§ **AIM OF THE EXERCISE**
All of the data below should be set down again verbatim, without any images.

BEGIN RECORDS SUPPLIED

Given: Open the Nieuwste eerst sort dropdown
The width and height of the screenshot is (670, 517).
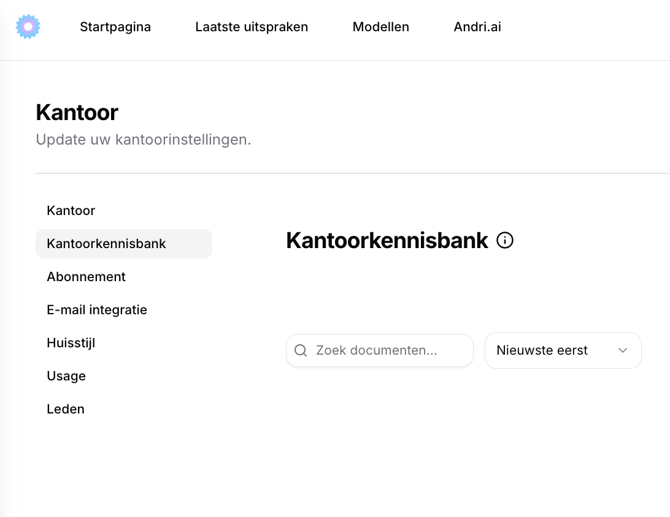Looking at the screenshot, I should (x=562, y=351).
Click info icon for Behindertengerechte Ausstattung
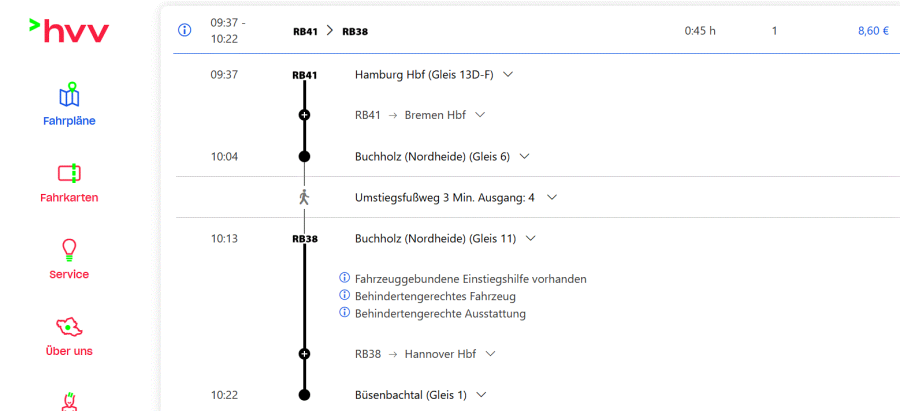This screenshot has height=411, width=900. click(x=345, y=312)
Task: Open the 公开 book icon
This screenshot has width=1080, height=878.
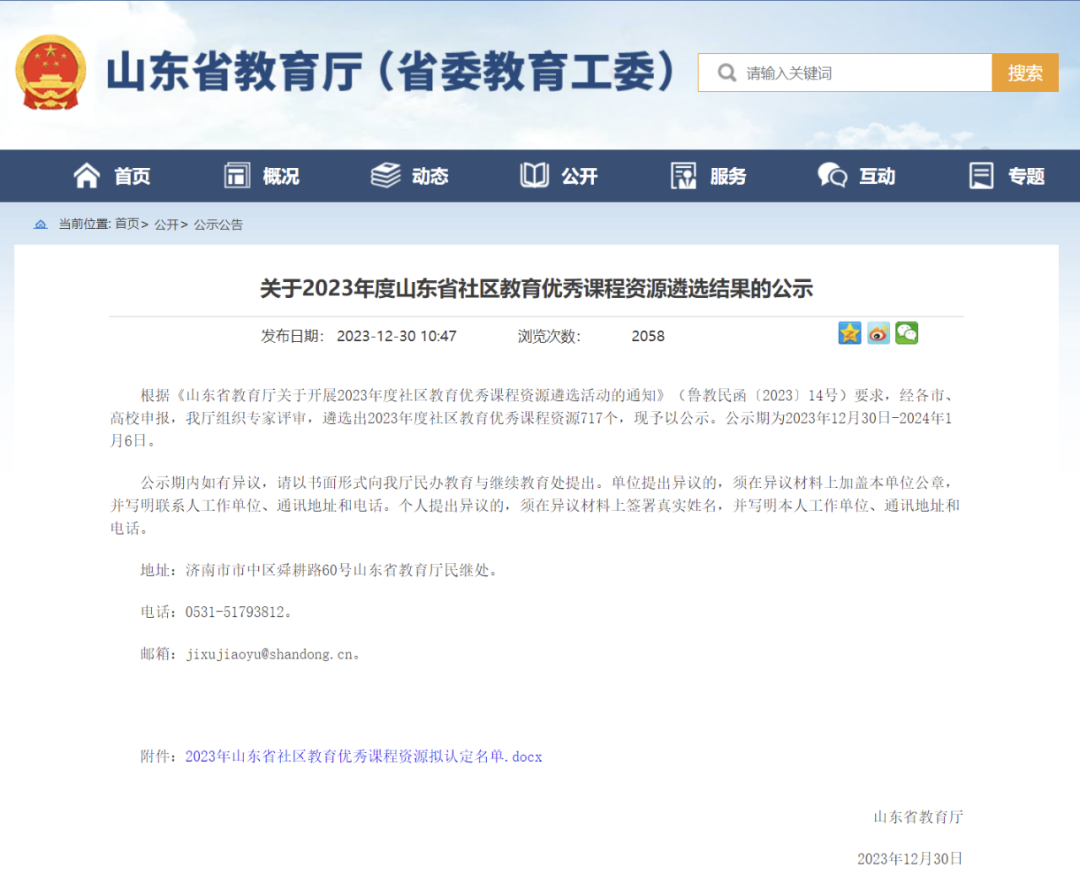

END RECORDS SUPPLIED

§ **RESULT OF THIS TASK**
Given: Open the Nieuwste eerst sort dropdown
The width and height of the screenshot is (670, 517).
Looking at the screenshot, I should (x=562, y=351).
Click info icon for Behindertengerechte Ausstattung
This screenshot has height=411, width=900. click(x=345, y=312)
Task: Open the 公开 book icon
This screenshot has width=1080, height=878.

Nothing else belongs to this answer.